• _WHAT THIS TASK INVOLVES_
Edit the records below so that every "named target" becomes "listed item", and leave everything else the same.

■ ■ ■ ■ ■ ■ ■

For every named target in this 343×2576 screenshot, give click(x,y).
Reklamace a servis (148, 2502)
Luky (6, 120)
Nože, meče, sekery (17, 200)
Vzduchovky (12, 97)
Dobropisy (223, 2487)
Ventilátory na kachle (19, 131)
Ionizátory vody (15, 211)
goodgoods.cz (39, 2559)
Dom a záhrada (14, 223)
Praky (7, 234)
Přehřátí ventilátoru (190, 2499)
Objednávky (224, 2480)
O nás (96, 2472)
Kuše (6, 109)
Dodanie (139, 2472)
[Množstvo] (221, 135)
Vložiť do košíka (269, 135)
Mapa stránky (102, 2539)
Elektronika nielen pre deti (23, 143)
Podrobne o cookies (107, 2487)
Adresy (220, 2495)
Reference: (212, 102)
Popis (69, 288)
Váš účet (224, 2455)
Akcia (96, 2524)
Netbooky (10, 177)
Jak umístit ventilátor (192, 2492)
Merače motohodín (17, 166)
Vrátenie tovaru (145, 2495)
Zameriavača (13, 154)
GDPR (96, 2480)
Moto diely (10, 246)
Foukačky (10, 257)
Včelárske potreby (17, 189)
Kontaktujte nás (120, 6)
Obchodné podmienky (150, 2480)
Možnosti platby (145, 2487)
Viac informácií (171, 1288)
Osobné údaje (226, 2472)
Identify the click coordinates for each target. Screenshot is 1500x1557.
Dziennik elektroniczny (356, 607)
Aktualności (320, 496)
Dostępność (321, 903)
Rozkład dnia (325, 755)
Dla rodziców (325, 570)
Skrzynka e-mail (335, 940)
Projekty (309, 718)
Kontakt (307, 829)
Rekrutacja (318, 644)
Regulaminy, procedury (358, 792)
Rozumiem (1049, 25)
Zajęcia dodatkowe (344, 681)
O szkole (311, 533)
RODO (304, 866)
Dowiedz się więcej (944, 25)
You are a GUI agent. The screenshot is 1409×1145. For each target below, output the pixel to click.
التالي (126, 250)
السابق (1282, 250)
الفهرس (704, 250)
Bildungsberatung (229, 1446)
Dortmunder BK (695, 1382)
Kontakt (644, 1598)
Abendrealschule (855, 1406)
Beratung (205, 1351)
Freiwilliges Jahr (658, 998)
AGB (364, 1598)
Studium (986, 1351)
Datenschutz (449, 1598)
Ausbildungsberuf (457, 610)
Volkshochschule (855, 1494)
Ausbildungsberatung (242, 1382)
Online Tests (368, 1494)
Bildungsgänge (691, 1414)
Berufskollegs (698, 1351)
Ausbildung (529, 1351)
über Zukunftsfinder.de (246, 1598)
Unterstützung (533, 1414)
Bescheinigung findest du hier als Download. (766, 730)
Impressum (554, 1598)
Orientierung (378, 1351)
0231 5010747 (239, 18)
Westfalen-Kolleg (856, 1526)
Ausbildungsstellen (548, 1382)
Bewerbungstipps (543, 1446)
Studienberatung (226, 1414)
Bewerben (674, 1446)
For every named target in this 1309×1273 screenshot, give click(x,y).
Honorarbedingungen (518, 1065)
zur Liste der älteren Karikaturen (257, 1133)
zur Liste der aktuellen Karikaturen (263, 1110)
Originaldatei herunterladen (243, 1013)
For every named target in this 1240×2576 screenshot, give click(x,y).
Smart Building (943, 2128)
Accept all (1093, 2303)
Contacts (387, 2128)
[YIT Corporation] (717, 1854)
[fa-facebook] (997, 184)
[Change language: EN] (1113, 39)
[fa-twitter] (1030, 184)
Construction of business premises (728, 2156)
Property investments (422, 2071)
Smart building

■ ■ ■ ■ ■ ■ ■

• _SOLUTION FOR THIS EXERCISE_
For every listed item in this 343×2576 screenshot, give click(x,y).
Reklamace a servis (148, 2502)
Luky (6, 120)
Nože, meče, sekery (17, 200)
Vzduchovky (12, 97)
Dobropisy (223, 2487)
Ventilátory na kachle (19, 131)
Ionizátory vody (15, 211)
goodgoods.cz (39, 2559)
Dom a záhrada (14, 223)
Praky (7, 234)
Přehřátí ventilátoru (190, 2499)
Objednávky (224, 2480)
O nás (96, 2472)
Kuše (6, 109)
Dodanie (139, 2472)
[Množstvo] (221, 135)
Vložiť do košíka (269, 135)
Mapa stránky (102, 2539)
Elektronika nielen pre deti (23, 143)
Podrobne o cookies (107, 2487)
Adresy (220, 2495)
Reference: (212, 102)
Popis (69, 288)
Váš účet (224, 2455)
Akcia (96, 2524)
Netbooky (10, 177)
Jak umístit ventilátor (192, 2492)
Merače motohodín (17, 166)
Vrátenie tovaru (145, 2495)
Zameriavača (13, 154)
GDPR (96, 2480)
Moto diely (10, 246)
Foukačky (10, 257)
Včelárske potreby (17, 189)
Kontaktujte nás (120, 6)
Obchodné podmienky (150, 2480)
Možnosti platby (145, 2487)
Viac informácií (171, 1288)
Osobné údaje (226, 2472)
Identify the click coordinates for each target. Screenshot is 1500x1557.
Dziennik elektroniczny (356, 607)
Aktualności (320, 496)
Dostępność (321, 903)
Rozkład dnia (325, 755)
Dla rodziców (325, 570)
Skrzynka e-mail (335, 940)
Projekty (309, 718)
Kontakt (307, 829)
Rekrutacja (318, 644)
Regulaminy, procedury (358, 792)
Rozumiem (1049, 25)
Zajęcia dodatkowe (344, 681)
O szkole (311, 533)
RODO (304, 866)
Dowiedz się więcej (944, 25)
You are a GUI agent. The screenshot is 1409×1145. For each target below, output the pixel to click.
التالي (126, 250)
السابق (1282, 250)
الفهرس (704, 250)
Bildungsberatung (229, 1446)
Dortmunder BK (695, 1382)
Kontakt (644, 1598)
Abendrealschule (855, 1406)
Beratung (205, 1351)
Freiwilliges Jahr (658, 998)
AGB (364, 1598)
Studium (986, 1351)
Datenschutz (449, 1598)
Ausbildungsberuf (457, 610)
Volkshochschule (855, 1494)
Ausbildungsberatung (242, 1382)
Online Tests (368, 1494)
Bildungsgänge (691, 1414)
Berufskollegs (698, 1351)
Ausbildung (529, 1351)
über Zukunftsfinder.de (246, 1598)
Unterstützung (533, 1414)
Bescheinigung findest du hier als Download. (766, 730)
Impressum (554, 1598)
Orientierung (378, 1351)
0231 5010747 (239, 18)
Westfalen-Kolleg (856, 1526)
Ausbildungsstellen (548, 1382)
Bewerbungstipps (543, 1446)
Studienberatung (226, 1414)
Bewerben (674, 1446)
For every listed item in this 1309×1273 screenshot, give click(x,y).
Honorarbedingungen (518, 1065)
zur Liste der älteren Karikaturen (257, 1133)
zur Liste der aktuellen Karikaturen (263, 1110)
Originaldatei herunterladen (243, 1013)
For every listed item in this 1240×2576 screenshot, give click(x,y).
Smart Building (943, 2128)
Accept all (1093, 2303)
Contacts (387, 2128)
[YIT Corporation] (717, 1854)
[fa-facebook] (997, 184)
[Change language: EN] (1113, 39)
[fa-twitter] (1030, 184)
Construction of business premises (728, 2156)
Property investments (422, 2071)
Smart building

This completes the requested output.